Cf. the hand-annotated trend plots in Post #8:

• they contain hard data from a Micro820 PLC in Run mode
  • running a program with a PID and little else,
  • The PID update time is 1000ms, executed via STI (timed interrupt on a 1000ms cycle).
• The PV and SP inputs are but numbers
  • PV has no physical process behind them
  • They can only be changed manually
    • using CCW
      • Connected to (in Online mode with) the Micro820.
• The CV is also but a number
  • that the PID generates
  • and is then trended
  • it does not affect the PV at all,
• It is setup this way because I am only interested in reverse engineering the black box called "CCW/Micro800 PID"
• The pidgains tag is a PID_GAINS object with four members
  • Kc - set to 0.1
  • Ti - set to 1E+30
    • i.e. infinity,
    • so if the standard convention applies, there will be no Integral action, or at least it will be to small to show up in the 32-bit REAL CV output
  • Td and FC
    • These seem to have something to do with Derivative action.
    • I can vary these manually, the same as I do with PV.
• The horizontal axis is time, with a 10ms nominal sample time,
  • but CCW seems to see updates every 200ms or so.
• At the start of the trend, PV and SP are 0.0, CV is also 0.0
  • Remember that PV is not attached to a process, so it is always at steady state,
    • no matter what the PID does with CV,
    • and unless I change PV manually.
• At the time of vertical red line, the trend algorithm detects that CV increased above some trigger level
  • The CV change was caused by the PID algorithm responding to a change in the PV some time during the ~1000ms before the red line.
    • The PV change was from 0 to -100k (100,000)
    • That change was does manually by my own little fingers.
    • SP did not change, so Error changed from 0 to 100k
      • or maybe -100k; the sign convention inside CCW/Micron800 PID is hidden
  • The trend software is configured to show a few seconds of pre-recorded, pre-trigger data, to the left of the red line.
• The CV jumps to 50k (50,000)
  • And decays down toward 10k (10,000) over the next dozen or so seconds.
• From previous experiments, if pidgains.Td and/or pidgains.FC were 0, which disables Derivative action, then CV would have jumped to 10k and stayed there.
• The eventual 10k result for CV is consistent with Kc (0.1) being controller gain, with units of ∆CV/∆Error ~ ∆CV/∆PV
  • Without the CV output filtering but with any amount of conventional Derivative action, the CV would return to 10k on the second update after the step change in PV and Error.
  • From other experiments with different Kc values, all actions, Proportional and Integral and Derivative, are linearly affected by Kc.
• From similar experiments with other values in pidgains, I can confidently state that
  • The initial, first PID update kick in CV is a function of pidgains.Kc and pidgains.FC only
    • pidgain.Td has no detectable linear effect on this initial kick witha 1000ms PID update time
      • I did see some effect in the CCW trend when I had a shorter PID update time of 100ms
        • but I suspect that was because the PID had executed two or more updates by the time CCW saw any change in CV output
          • Cf. the comment above about nominal update time of CCW trend
    • pidgains.Td does affect the decay of the CV output toward its eventual (Kc * ∆Error) result
      • The numerical analysis shown to the right of the trend, where (pidgainss.Td/pidgains.FC) is the exponential time constant τ, is consistent across various values for pidgains.Td and pidgains.FC

Anyone is welcome to attempt replicating this experiment; I will learn more by being wrong than by being right, but so far I have seen nothing to suggest the former and all data, other than unsupported assumptions, telling me the latter.

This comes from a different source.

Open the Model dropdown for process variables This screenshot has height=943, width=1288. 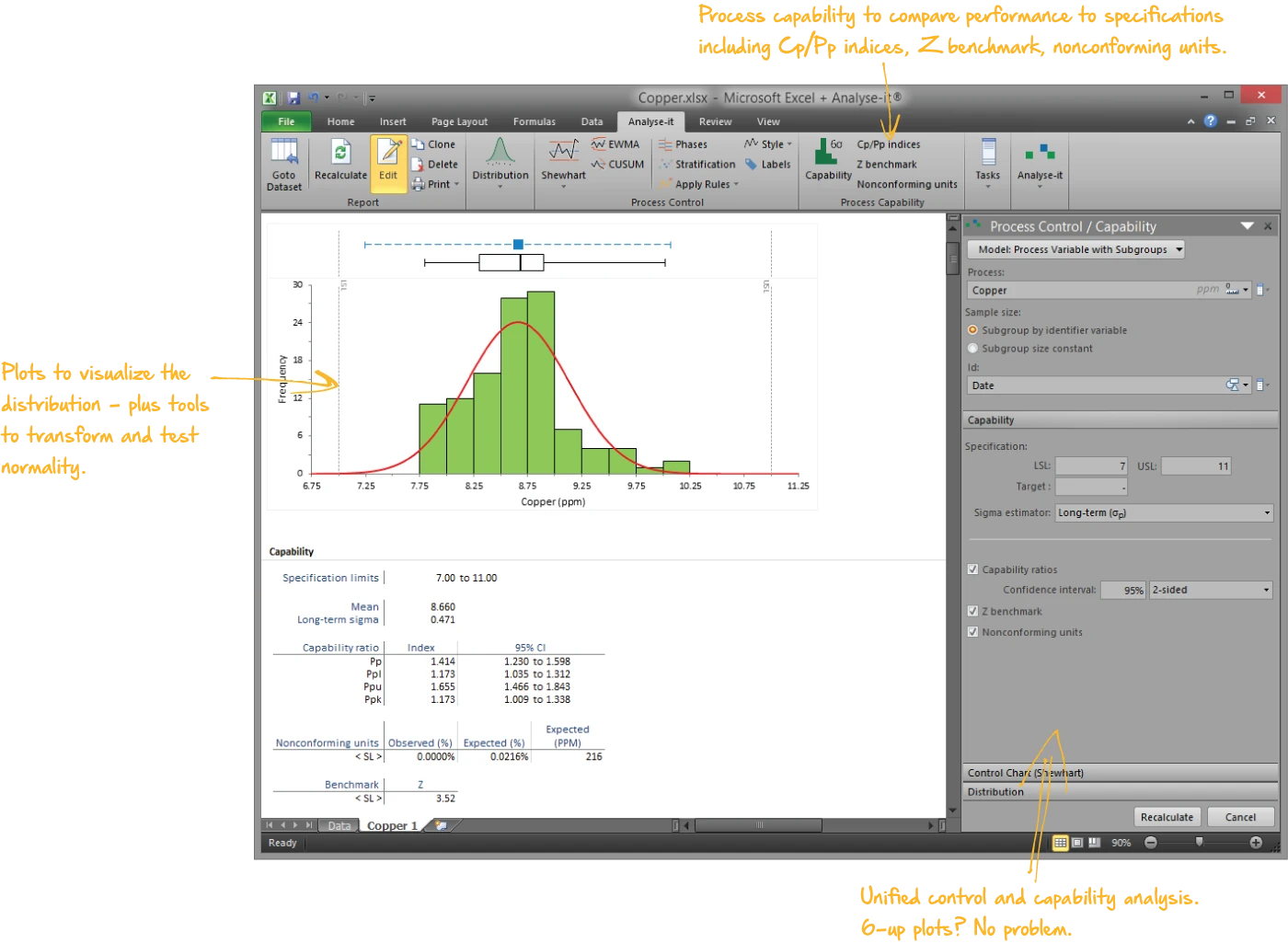pos(1075,248)
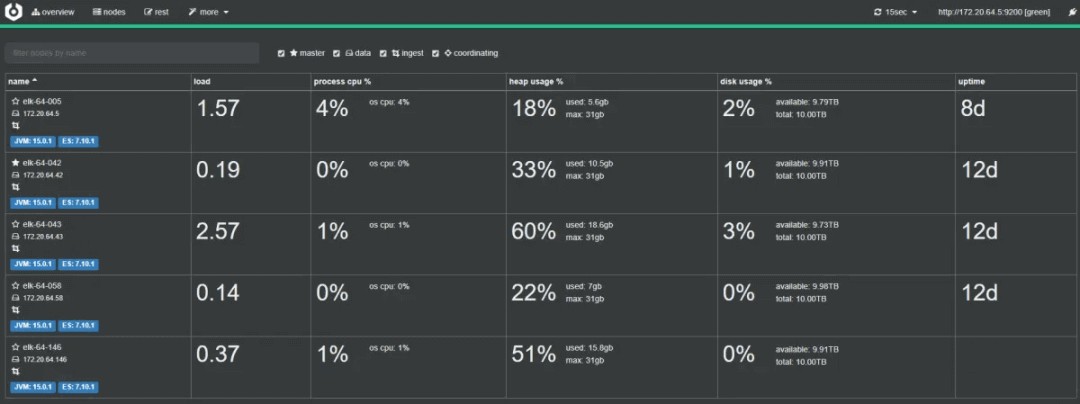The width and height of the screenshot is (1080, 404).
Task: Click the disk icon next to 172.20.64.58
Action: tap(15, 298)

You read this far? Impressive; I will use the event to remind you that this experiment is specifically not about conventional PID notation; rather it is about reverse-engineering the PID implementation specific to CCW/Micro800 PLCs, using as few presuppositions as possible, with an ultimate goal of helping the OP convert Cohen-Coon results into the PID_GAINS object of a Micro8000 PID.